MATERIAL SUPPLIED –
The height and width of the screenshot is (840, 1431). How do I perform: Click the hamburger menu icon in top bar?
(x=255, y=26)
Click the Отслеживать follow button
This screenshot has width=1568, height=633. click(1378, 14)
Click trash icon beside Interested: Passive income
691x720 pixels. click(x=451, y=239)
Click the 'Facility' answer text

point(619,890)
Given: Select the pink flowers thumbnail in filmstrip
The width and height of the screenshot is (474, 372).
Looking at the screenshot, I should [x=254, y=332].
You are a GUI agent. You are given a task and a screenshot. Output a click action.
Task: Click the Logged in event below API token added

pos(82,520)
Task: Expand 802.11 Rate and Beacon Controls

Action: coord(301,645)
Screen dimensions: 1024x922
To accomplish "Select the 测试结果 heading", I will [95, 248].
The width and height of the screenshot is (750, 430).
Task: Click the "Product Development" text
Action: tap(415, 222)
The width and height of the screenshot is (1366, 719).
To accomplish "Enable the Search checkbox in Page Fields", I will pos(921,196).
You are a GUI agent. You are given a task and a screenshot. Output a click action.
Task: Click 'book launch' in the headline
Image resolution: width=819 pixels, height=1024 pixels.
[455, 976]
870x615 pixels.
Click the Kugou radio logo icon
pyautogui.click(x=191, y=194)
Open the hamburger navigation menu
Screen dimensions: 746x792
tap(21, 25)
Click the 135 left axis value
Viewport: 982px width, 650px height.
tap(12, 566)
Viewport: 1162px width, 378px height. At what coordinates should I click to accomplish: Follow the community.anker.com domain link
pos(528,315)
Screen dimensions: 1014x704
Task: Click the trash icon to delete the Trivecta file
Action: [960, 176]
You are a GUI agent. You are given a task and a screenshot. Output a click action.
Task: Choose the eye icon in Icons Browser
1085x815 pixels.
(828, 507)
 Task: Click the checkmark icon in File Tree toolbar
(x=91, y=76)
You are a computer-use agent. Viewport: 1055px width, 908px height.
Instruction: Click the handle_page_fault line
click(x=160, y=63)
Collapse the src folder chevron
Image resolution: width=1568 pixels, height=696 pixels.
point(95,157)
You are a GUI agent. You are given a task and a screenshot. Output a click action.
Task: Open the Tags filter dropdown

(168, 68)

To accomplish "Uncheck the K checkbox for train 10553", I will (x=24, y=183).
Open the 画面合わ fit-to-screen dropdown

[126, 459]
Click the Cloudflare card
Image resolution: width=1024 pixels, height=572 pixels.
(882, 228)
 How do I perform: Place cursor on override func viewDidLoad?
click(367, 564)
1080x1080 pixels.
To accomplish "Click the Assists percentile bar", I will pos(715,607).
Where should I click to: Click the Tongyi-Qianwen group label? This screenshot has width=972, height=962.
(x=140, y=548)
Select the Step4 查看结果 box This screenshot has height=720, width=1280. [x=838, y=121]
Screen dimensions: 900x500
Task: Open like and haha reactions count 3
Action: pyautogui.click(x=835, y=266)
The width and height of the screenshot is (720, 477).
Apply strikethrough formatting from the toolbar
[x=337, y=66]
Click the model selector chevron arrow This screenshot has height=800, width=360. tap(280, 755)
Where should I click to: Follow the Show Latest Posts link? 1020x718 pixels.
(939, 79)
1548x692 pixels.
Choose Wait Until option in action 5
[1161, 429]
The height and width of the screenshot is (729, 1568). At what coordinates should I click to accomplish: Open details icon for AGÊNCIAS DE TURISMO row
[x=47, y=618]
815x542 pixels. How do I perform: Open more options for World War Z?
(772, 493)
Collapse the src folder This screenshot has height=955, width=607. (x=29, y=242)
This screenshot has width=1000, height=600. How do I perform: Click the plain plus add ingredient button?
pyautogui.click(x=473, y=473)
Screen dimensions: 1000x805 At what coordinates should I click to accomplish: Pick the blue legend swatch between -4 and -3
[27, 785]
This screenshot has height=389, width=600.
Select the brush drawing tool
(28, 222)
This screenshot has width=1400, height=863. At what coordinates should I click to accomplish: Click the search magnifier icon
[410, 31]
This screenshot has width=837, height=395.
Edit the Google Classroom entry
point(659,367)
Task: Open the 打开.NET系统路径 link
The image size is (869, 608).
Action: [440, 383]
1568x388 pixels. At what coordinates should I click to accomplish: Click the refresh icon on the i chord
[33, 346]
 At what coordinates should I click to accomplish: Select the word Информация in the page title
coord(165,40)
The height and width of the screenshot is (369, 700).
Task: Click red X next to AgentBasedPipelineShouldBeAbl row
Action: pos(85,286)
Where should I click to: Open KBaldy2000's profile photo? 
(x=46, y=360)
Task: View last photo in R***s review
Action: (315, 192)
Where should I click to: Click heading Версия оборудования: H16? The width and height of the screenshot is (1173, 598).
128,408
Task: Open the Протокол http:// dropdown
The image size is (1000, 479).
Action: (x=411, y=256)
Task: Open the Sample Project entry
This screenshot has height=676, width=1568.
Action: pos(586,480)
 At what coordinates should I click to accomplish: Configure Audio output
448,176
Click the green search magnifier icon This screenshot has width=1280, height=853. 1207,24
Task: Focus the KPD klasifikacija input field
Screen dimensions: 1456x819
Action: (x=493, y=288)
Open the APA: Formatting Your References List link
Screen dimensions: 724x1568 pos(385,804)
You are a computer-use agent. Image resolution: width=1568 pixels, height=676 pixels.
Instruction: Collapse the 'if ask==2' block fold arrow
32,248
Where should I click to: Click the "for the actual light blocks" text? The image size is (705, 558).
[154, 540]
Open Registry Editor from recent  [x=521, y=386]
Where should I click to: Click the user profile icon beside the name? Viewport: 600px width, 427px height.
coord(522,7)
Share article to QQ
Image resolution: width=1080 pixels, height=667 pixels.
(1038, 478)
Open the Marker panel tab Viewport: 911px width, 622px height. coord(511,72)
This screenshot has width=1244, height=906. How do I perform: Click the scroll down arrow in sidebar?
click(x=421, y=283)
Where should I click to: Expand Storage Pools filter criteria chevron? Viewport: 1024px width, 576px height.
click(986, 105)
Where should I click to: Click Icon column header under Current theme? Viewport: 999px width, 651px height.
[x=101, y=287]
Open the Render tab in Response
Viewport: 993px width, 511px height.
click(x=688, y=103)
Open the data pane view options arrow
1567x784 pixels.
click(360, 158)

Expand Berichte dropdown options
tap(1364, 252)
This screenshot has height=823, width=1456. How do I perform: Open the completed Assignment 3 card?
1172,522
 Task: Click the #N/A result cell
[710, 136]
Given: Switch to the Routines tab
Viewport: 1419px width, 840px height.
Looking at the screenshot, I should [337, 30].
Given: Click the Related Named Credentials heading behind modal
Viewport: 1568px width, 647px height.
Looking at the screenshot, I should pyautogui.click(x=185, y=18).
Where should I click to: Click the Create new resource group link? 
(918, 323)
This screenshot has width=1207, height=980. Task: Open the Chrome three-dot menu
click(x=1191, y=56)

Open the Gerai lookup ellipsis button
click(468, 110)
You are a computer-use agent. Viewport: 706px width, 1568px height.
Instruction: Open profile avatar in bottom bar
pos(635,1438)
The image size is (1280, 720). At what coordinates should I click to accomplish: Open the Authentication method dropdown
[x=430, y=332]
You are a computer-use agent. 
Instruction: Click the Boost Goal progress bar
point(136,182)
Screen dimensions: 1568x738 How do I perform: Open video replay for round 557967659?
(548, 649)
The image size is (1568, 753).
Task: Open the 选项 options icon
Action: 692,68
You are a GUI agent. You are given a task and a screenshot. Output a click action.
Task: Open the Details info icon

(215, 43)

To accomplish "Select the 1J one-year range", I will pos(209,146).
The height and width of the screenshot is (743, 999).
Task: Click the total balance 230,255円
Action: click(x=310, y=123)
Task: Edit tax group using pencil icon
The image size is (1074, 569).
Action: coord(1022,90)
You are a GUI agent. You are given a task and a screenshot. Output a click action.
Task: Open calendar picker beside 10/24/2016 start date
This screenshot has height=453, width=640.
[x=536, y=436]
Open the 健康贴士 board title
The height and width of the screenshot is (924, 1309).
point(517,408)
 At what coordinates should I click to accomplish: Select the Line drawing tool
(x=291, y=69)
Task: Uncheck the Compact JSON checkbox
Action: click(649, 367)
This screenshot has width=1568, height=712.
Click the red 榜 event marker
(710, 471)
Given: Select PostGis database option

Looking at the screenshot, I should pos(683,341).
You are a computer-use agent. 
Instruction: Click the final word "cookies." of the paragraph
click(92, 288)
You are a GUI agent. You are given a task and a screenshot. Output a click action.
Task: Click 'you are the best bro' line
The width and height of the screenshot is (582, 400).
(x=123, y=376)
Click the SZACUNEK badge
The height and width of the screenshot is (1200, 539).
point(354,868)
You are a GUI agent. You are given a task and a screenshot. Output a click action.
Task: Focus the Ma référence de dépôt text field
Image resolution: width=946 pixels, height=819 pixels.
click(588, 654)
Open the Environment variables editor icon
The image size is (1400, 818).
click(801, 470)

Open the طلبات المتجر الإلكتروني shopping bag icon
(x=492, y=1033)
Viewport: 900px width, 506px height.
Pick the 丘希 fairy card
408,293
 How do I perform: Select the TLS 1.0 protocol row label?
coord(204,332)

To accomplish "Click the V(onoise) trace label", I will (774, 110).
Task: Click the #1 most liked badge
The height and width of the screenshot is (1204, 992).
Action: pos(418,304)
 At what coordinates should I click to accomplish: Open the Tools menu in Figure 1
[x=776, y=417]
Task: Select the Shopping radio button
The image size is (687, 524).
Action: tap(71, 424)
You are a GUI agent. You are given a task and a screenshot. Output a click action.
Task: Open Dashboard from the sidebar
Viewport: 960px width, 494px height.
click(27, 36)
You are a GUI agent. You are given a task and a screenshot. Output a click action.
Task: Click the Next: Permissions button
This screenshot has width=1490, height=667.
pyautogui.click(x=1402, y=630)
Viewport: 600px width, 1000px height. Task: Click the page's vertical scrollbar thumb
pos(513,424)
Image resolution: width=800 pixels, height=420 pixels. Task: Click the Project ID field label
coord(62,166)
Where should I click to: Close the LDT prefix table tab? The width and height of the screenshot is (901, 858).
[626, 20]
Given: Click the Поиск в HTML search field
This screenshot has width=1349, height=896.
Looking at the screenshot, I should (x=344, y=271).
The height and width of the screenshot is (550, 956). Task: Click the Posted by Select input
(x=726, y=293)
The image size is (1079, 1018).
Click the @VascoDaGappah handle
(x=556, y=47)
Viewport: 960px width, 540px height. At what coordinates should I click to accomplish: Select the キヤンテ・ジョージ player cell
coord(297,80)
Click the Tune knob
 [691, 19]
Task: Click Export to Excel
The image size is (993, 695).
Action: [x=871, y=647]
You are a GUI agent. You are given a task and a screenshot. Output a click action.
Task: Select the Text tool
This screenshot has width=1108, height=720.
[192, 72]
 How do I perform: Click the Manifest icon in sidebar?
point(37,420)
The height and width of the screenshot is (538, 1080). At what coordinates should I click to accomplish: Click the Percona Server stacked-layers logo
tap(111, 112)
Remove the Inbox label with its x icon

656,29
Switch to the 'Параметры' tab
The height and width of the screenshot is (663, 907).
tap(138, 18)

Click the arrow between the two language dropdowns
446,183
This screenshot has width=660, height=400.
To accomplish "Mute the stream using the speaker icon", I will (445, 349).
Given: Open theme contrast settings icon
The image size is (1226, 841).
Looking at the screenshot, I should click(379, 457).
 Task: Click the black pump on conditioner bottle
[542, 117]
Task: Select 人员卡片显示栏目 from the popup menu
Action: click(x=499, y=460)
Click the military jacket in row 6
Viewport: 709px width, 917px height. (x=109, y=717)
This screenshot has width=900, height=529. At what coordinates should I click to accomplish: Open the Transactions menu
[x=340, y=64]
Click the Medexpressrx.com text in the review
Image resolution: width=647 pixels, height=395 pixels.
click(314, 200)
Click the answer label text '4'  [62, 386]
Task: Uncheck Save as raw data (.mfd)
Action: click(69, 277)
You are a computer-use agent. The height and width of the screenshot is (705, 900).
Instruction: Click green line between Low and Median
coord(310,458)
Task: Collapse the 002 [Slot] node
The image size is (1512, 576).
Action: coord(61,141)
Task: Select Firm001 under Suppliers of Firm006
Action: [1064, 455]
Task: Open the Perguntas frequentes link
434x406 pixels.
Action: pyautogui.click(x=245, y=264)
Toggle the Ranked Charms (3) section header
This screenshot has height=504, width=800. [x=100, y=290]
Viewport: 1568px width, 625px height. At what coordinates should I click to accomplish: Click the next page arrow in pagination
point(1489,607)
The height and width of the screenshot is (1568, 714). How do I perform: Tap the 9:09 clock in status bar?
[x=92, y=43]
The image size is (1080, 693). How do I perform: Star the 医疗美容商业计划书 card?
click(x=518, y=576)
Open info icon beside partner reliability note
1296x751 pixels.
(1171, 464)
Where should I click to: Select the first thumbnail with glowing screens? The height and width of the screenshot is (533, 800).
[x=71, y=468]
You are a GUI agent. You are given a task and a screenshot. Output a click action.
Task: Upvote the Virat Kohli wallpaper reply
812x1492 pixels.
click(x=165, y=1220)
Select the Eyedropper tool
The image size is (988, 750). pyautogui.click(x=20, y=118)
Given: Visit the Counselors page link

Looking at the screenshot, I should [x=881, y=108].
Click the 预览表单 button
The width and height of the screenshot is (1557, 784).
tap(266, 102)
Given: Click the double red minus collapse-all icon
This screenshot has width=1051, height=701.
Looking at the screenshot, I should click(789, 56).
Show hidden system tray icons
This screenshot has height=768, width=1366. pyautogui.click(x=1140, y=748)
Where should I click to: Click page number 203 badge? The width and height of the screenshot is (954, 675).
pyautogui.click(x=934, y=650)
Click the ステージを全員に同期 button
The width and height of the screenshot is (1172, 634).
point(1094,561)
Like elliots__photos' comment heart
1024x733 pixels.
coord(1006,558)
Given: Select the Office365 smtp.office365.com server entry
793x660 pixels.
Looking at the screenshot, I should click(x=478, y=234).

EXERCISE REQUIREMENTS – For this exercise, please output exactly the lines above starting at the line with "Given: Click the Related" and ending at the line with "Task: Open calendar", ends included.

SOLVED PROBLEM –
Given: Click the Related Named Credentials heading behind modal
Viewport: 1568px width, 647px height.
Looking at the screenshot, I should pyautogui.click(x=185, y=18).
Where should I click to: Click the Create new resource group link? 
(918, 323)
This screenshot has width=1207, height=980. Task: Open the Chrome three-dot menu
click(x=1191, y=56)

Open the Gerai lookup ellipsis button
click(468, 110)
You are a computer-use agent. Viewport: 706px width, 1568px height.
Instruction: Open profile avatar in bottom bar
pos(635,1438)
The image size is (1280, 720). At what coordinates should I click to accomplish: Open the Authentication method dropdown
[x=430, y=332]
You are a computer-use agent. 
Instruction: Click the Boost Goal progress bar
point(136,182)
Screen dimensions: 1568x738 How do I perform: Open video replay for round 557967659?
(548, 649)
The image size is (1568, 753).
Task: Open the 选项 options icon
Action: 692,68
You are a GUI agent. You are given a task and a screenshot. Output a click action.
Task: Open the Details info icon

(215, 43)

To accomplish "Select the 1J one-year range", I will pos(209,146).
The height and width of the screenshot is (743, 999).
Task: Click the total balance 230,255円
Action: click(x=310, y=123)
Task: Edit tax group using pencil icon
The image size is (1074, 569).
Action: coord(1022,90)
You are a GUI agent. You are given a task and a screenshot. Output a click action.
Task: Open calendar picker beside 10/24/2016 start date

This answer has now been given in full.